Stabilizing after a 17% fall in July, trader sentiment shifted this week after the United States Department of Agriculture (USDA) recorded a sale of 126,900 tons. September futures rose to $4.99 ¼ a bushel.
According to a National Australia Bank report, the Australian harvest could reach 21.6 million metric tons due to recent favourable conditions.
Drought fears out of Brazil could lead to a supply shortage in the 17 sieve grade Arabica coffee, with analysts estimating that only between 10%-20% of the beans are ready for global export. This comes after February’s 6% rise in price due to fears of another lacklustre supply year.
Sugar prices continued to slide during the week, with the commodity falling to 7-year lows at 11 cents a pound. German bank Commerzbank noted that Brazilian supply has driven prices lower, in turn affecting revenues and margins for sugar cane farmers. Agricultural analysts have discounted the effects of the recent currency movements in the USD and Brazilian real on the price.

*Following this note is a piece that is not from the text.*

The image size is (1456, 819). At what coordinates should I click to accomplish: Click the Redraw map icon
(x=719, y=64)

Recent weather conditions in the Midwest have sparked production concerns, with the cash pricing rising considerably in June/July before settling at $3.76 a bushel. Still considerably lower than the 2012 highs of $8.70, corn prices have experienced a spike in volatility in the last three months due to whipsaw rain and drought conditions.
The EU recently confirmed that dry conditions on the continent could affect seasonal supply by over 3-4 million tonnes.

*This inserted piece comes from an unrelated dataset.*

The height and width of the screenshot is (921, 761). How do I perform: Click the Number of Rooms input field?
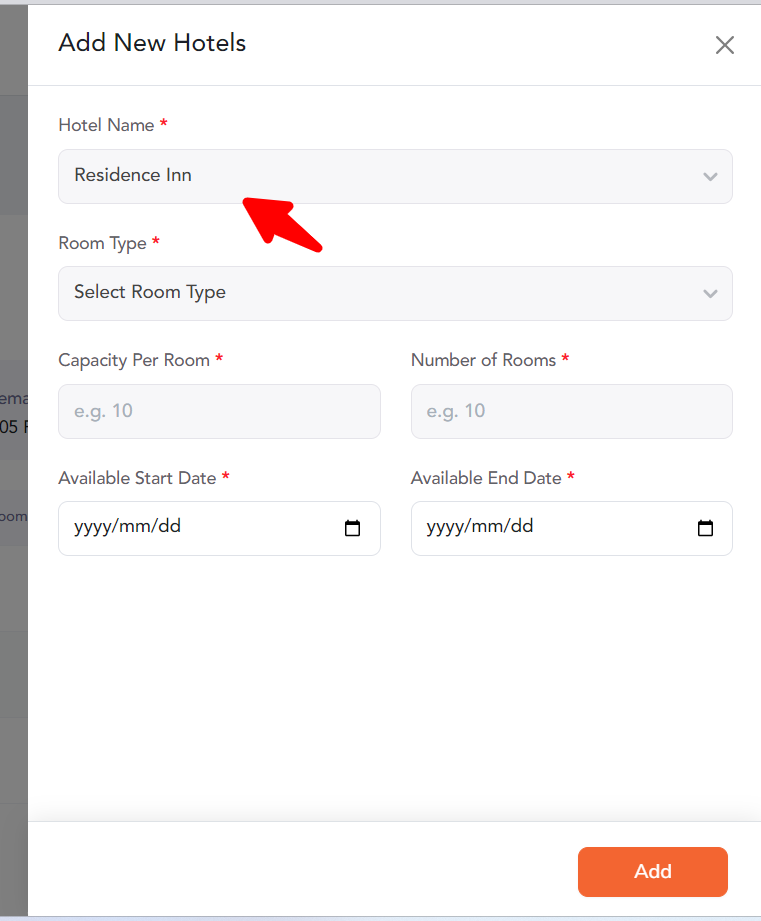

Hurricane season concerns pushed frozen concentrated orange juice futures higher on Wednesday. Trading at 131.75, the price has extended through key resistance levels set in March and April.
October futures were slightly weaker on Wednesday at 67.05. Recent volatility in the market has been attributed to Chinese demand, with expensive high grade pork becoming increasingly more popular.
Global milk and dairy demand continues to benefit retailers, with prices touching 13-year lows off the back of a fall in demand from Emerging Markets. Speculation of a Chinese slowdown and fears that Russian sanctions could further pressure the price has led to a shift in trader sentiment.
This month will see New Zealand production step up a gear as spring approaches. NZ accounts for a significant portion of global dairy supply.